Exercise requirements >> In the material below, find every line containing "agent" and copy that line.

─── Raw data ───

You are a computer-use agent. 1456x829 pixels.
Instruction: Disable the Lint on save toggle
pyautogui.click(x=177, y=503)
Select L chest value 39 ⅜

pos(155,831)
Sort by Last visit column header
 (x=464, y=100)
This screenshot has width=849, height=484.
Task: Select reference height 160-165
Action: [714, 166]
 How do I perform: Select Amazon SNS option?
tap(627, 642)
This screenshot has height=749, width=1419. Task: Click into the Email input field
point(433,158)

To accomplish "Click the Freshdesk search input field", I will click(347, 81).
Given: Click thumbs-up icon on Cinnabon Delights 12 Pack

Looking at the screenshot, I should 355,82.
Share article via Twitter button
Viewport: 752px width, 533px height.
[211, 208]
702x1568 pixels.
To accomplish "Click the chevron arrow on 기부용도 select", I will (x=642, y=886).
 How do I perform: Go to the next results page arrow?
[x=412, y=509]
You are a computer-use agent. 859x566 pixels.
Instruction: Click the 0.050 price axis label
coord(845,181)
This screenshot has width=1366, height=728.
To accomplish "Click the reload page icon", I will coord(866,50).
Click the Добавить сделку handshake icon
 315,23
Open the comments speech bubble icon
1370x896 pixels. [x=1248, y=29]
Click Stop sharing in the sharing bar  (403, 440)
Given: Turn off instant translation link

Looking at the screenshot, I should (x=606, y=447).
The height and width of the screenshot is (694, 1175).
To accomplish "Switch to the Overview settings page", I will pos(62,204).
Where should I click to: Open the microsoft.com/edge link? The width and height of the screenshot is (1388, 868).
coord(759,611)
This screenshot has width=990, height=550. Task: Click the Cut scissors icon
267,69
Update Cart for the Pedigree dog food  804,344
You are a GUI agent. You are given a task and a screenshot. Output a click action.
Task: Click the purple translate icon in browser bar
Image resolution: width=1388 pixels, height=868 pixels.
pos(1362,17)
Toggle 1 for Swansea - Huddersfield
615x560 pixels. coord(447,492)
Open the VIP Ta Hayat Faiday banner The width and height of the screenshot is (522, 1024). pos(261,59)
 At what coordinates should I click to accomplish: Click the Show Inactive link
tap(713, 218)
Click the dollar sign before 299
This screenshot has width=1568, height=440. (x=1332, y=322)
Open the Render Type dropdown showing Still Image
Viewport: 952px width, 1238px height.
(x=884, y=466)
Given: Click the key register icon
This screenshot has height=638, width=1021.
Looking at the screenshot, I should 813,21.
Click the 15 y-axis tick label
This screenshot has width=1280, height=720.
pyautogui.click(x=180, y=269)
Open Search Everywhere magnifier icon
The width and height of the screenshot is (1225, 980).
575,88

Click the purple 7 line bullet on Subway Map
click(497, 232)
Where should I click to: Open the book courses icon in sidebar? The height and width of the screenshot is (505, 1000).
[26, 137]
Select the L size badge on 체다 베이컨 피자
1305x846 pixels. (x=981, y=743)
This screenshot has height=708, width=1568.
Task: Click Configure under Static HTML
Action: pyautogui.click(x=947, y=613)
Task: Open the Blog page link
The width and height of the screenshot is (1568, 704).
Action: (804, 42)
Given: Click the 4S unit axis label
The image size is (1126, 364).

───

Answer area >>
You are a computer-use agent. 1456x829 pixels.
You are a computer-use agent. 859x566 pixels.
You are a GUI agent. You are given a task and a screenshot. Output a click action.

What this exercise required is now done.